Source records ->
▼

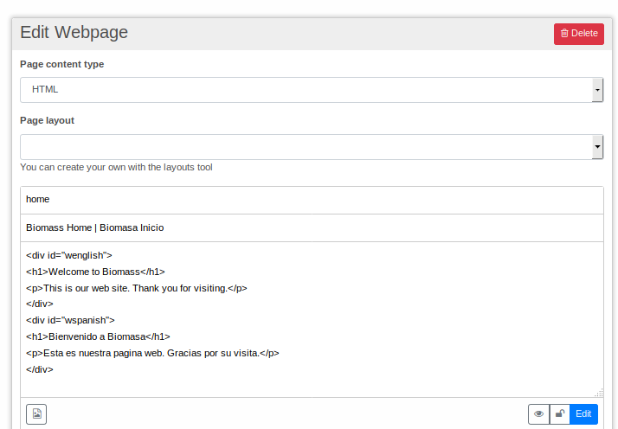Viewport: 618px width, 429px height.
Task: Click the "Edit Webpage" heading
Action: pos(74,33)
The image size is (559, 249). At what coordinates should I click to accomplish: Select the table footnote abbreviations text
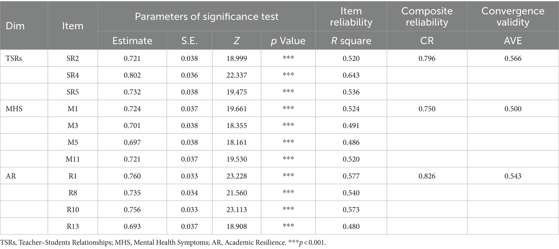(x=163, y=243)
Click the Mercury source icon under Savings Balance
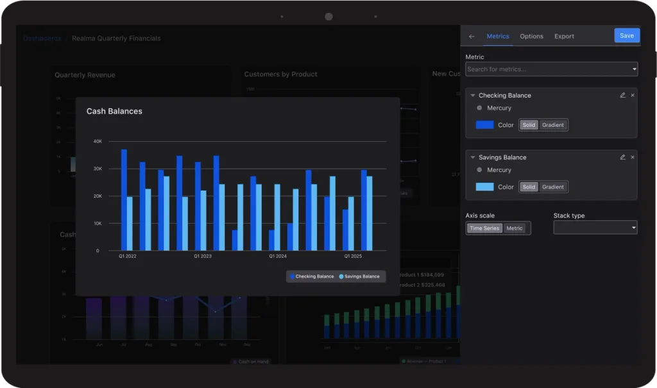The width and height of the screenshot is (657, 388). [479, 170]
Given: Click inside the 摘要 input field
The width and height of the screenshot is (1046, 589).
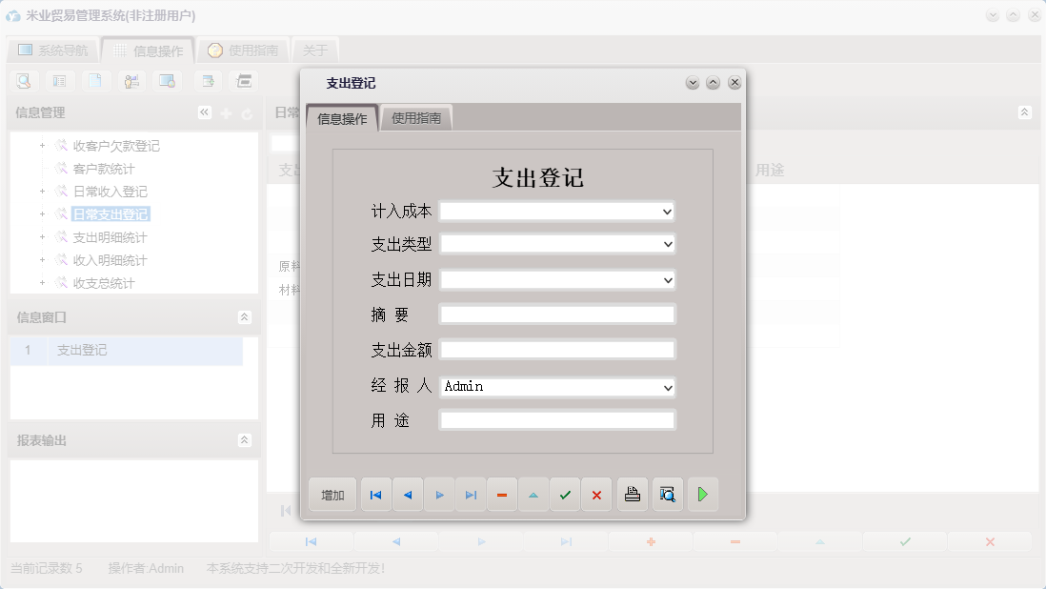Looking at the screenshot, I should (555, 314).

▲
▼

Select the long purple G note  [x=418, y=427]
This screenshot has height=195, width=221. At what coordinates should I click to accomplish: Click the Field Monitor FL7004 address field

▲

Exercise task ->
Please reproduce the data verbatim, starting at the line that contains "Select the long" and ending after the line that contains "This screenshot has".

Answer to the exercise ->
Select the long purple G note  [x=418, y=427]
This screenshot has height=195, width=221. At what coordinates should I click to accomplish: Click the Field Monitor FL7004 address field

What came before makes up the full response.